Stop Smoking hypnotherapist Monica Black says
At his first session Jamie was highly motivated. He is very stressed, almost hyperactive. We did some relaxation exercises: when you feel calm you feel better about yourself and don’t want to do anything that damages you. We then did an easy neuro-linguistic programming (NLP) technique that involves putting something that revolts you – in his case hair that wasn’t his own – into a cigarette. He nearly threw up and said he had no desire to smoke ever again.
Finally, with some hypnotherapy, we went through all his triggers for smoking (stress, boredom, escape) and his reasons for wanting to give up. We also looked for anything that might block him – for instance, some people are afraid of quitting without realising it – but there was nothing.
When he left he was very positive. I phoned him a few days later and was shocked that he had lapsed already. There were cigarettes lying around, Jamie said, and he gave in. He was angry with himself and wants to try again. Some people manage to quit after one session, some need several, but these techniques have a high success rate overall.
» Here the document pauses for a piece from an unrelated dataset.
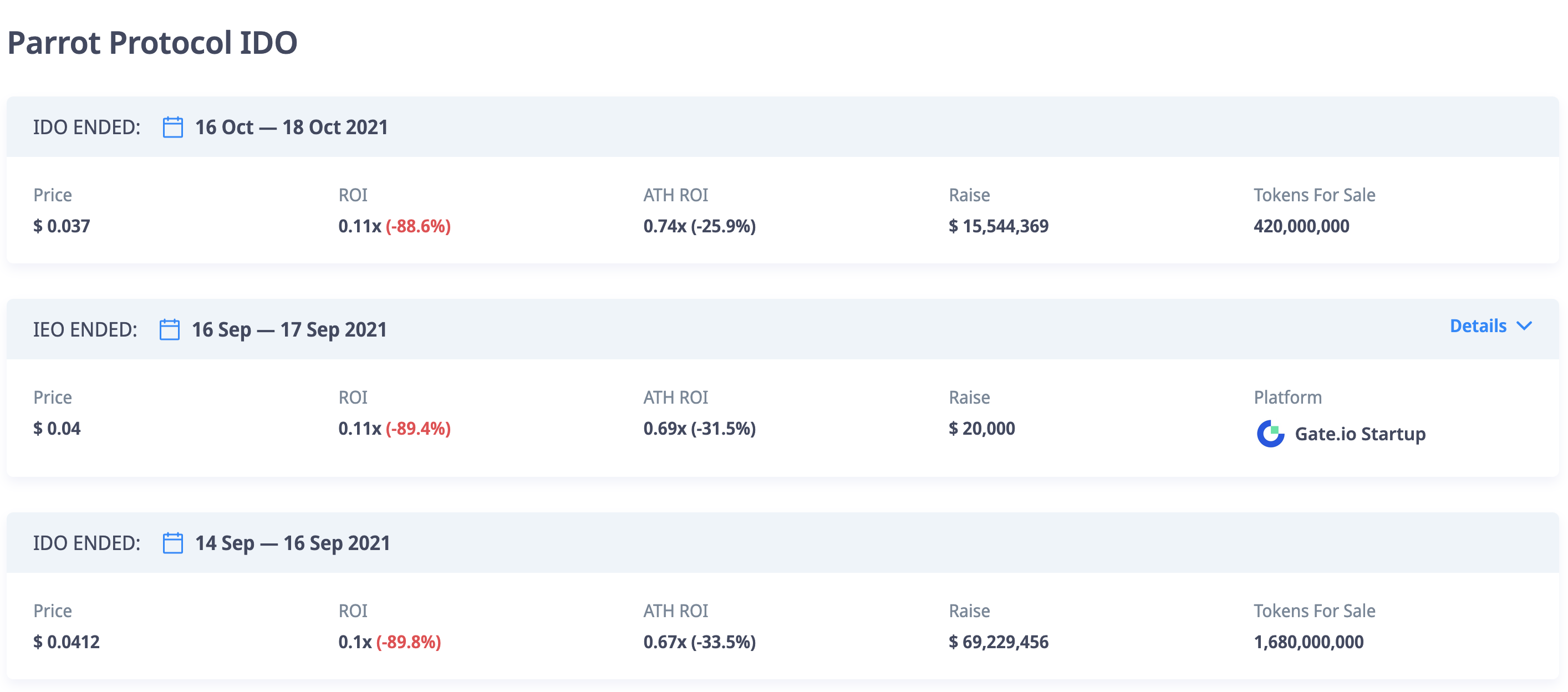The width and height of the screenshot is (1568, 692).
Task: Click the calendar icon beside 16 Sep — 17 Sep
Action: [169, 329]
I got tough in the second session: does he really want to do this? He blamed claustrophobia – smoking is his way of getting away. We discussed other things he could do outside. He suggested squats and press-ups, cricket visualisations or going for a walk. He left feeling strong and happy. So I was shocked to hear that, three days ago, he had lapsed again.
He hasn’t smoked since. He can do this; he has the ability. He is being weak. We have another session scheduled – maybe that will do it. We will see.
First steps to stopping smoking
· Make a list of why, when and where you smoke. Then list substitute activities. If loneliness is a trigger, phone a friend instead of lighting up.
· Write down the benefits of stopping, including a breakdown of the money you will save.
· Smoking is a habit. Remind yourself of this often. It is much easier psychologically to break a habit than to tackle an addiction.